- [Dataset entries]
----

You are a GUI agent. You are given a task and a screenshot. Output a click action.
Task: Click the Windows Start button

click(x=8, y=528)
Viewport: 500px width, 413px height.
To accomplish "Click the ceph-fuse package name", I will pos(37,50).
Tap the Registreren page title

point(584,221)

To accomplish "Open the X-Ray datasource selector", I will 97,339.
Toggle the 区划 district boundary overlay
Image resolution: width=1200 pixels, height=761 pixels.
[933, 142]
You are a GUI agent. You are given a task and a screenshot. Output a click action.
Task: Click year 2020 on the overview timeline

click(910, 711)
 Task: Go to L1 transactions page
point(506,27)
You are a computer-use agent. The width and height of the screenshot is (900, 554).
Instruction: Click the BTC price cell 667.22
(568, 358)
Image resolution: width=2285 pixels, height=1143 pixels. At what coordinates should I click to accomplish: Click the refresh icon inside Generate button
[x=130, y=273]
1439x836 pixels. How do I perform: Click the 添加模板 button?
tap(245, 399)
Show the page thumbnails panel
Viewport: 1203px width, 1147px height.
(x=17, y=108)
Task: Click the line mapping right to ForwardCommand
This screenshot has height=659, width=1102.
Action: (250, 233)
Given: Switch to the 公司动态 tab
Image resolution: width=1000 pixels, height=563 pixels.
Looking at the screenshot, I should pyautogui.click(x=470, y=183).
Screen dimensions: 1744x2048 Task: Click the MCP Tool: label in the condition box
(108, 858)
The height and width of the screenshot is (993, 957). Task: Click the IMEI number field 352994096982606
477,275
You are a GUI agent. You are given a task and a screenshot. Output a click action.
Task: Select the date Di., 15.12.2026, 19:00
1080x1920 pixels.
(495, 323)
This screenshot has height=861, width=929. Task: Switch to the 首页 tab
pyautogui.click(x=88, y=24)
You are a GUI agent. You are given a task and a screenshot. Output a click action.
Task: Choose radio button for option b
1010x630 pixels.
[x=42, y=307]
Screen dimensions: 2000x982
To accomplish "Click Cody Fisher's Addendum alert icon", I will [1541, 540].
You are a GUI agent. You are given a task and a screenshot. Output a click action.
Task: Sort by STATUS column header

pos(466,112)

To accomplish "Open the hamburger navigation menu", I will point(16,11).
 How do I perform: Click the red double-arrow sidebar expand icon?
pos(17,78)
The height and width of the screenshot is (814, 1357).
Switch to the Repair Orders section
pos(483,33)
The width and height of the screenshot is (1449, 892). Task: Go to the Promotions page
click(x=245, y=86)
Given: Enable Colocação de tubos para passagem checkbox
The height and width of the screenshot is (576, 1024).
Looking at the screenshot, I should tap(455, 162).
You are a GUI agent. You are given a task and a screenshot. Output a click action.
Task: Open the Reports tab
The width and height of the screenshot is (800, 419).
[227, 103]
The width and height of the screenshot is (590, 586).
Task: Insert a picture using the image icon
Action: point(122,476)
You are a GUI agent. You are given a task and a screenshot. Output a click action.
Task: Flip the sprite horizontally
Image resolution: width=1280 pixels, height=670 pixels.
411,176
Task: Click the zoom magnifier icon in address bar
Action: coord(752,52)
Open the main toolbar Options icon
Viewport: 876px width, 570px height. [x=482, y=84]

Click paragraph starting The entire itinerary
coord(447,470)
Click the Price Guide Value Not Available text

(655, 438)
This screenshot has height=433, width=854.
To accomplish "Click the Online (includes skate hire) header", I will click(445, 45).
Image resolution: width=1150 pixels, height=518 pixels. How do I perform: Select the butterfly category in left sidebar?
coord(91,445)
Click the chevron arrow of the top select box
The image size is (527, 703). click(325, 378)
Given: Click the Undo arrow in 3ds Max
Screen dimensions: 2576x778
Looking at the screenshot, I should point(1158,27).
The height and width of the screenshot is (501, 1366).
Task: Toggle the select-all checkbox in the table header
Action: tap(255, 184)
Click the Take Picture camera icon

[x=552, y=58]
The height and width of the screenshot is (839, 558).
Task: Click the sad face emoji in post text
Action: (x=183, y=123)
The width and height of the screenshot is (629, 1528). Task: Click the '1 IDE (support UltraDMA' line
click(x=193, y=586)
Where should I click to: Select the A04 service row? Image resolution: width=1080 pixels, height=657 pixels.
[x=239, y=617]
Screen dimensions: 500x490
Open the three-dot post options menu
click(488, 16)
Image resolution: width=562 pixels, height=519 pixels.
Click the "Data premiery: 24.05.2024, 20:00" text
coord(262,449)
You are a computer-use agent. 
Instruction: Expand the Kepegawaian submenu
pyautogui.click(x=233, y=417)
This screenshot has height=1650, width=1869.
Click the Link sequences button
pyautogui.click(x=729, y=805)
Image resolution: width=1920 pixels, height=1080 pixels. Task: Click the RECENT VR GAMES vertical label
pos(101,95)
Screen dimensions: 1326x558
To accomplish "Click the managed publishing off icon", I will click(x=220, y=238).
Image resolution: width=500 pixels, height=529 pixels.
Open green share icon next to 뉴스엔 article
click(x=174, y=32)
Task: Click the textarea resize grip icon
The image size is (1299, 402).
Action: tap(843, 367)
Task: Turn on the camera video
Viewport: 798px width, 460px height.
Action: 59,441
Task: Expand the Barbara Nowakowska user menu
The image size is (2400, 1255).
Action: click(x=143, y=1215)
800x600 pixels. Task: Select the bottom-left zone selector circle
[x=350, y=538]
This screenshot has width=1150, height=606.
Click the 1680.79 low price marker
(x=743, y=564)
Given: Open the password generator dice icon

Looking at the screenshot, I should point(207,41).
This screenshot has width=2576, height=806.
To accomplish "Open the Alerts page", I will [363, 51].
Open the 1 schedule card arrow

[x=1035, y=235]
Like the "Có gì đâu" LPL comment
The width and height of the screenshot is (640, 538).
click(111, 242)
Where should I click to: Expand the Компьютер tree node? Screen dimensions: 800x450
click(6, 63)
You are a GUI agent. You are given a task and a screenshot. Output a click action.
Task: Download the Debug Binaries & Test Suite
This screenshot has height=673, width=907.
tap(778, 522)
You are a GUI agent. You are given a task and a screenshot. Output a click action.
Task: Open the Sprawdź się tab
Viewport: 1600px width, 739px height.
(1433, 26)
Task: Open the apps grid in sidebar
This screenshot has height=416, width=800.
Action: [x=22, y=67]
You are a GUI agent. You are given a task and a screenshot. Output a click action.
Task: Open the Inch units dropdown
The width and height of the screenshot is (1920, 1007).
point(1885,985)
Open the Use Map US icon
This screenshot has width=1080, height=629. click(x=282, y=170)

----

- [TASK TO COMPLETE] If the word "computer" appears in a line above, copy that line.

- [FINISHED TASK]
You are a computer-use agent. The width and height of the screenshot is (900, 554).
You are a computer-use agent. 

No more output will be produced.